I have only been posting about races and some life experiences so I figured I should jump into a little bit more of the training metrics. When I started training again after Annual Training my Chronic Training Load was at 50.8 and my Training Stress Balance was at 29.0. Let’s take a quick snap back to last year after Annual Training. My CTL score was at an all-time low of 39.5 which was due to not training at all during AT and deciding to stop triathlon. It took me until 18 August 2016 (7 weeks) to get up to a CTL of 88. That is currently the highest I have ever had my bike CTL up to today. Where am I today? Well I currently have a CTL of 71.5 and TSB of -21.6. My CTL ramp rate is 7.3 points per week which falls along the upper guideline for CTL ramp rate. TrainingPeaks recommends 5 to 8 points per week. Sticking within this range can help prevent overtraining, but remember it doesn’t guarantee you to not overtrain. Yes, these numbers are important to understand but how is that correlating to power numbers and actual fitness?
Power numbers are definitely not top notch right now. I have been struggling to reach that 5 min and 10 minute maximum power records. Back in March, just prior to Joe Martin, I set a 10 minute max of 410w as well as being 3 pounds lighter. Currently, my best 10 minute effort is at 395w but I do plan on doing the same climb this coming weekend in which I set the 410w maximum. I am not too concerned about the weight for Cascade because the opening Time Trial is not a climber specific TT. Aerodynamics will play more of a roll than weight.

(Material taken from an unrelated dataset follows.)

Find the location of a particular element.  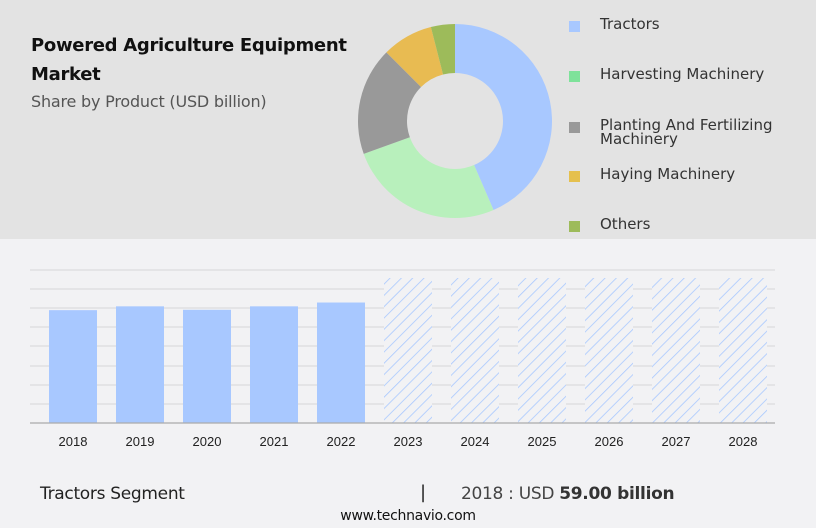

legend-item-tractors: Tractors is located at coordinates (614, 24).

Aside from the TT, my aerobic endurance feels strong. This past weekend I did a 4.5 hour ride and even with the oppressive heat I still felt strong the entire ride. I could still produce 90% of FTP towards the end of the ride without too much issue. Finally, my “sprinting” power is higher than ever but is still a joke compared to classical sprinters or even bike riders. This is something I am working on but never really too concerned with sprinting. My strategy is to never really duke it out in a sprint.

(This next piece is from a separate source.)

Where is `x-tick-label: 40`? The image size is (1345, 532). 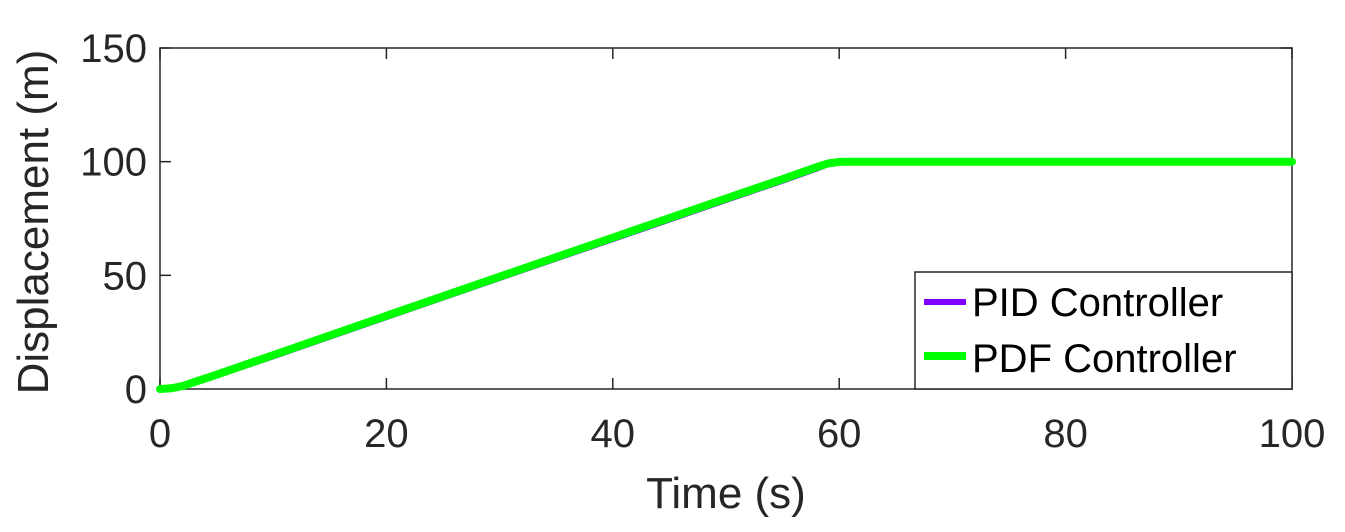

As we know, there is more to racing then physical strength and endurance. Racing takes a tactical and confident mindset. One week ago I was riding back to work after a quick lunch when I slid out in a non-technical corner. I don’t know how it happened but it definitely shook my confidence. I came out of it with a bruised hip and a couple of minor scrapes but most importantly a shaken confidence. Over the next week I noticed doubts of handling ability started to creep into my head and I would brake more than previous. I needed to put a stop to the thoughts and fix my mentality. What I began to do is first journaling positive affirmations about my handling skills. I am a strong descender and can handle a bike fairly well for a roadie. Descending and handling is all about confidence and pushing the bike and tires all the way up to the limit. After a week of positive affirmations I headed out to Asheville to ride the mountains. I hit some descents and saw some great improvement on mentality. I felt more confident than the prior week. I had my mojo back.
With just over a week left before the opening stage 24km Individual TT my plan is still to continue to build fitness. Due to the volume of off the bike time my fatigue levels are remaining controlled which allows for a quick taper. My taper is essentially going to be starting on Monday before the race and is accounting for the travel days.
What are my goals for Cascade Classic?
Additional Training Metrics
I recently picked up a Garmin Vivosmart HR and have began to track sleep and heart rate metrics. It is interesting to see the breakdown of deep sleep to light sleep and seeing the actual sleep cycles. On top of sleep metrics I am also tracking all day heart rate, thanks to the optical sensor on the watch.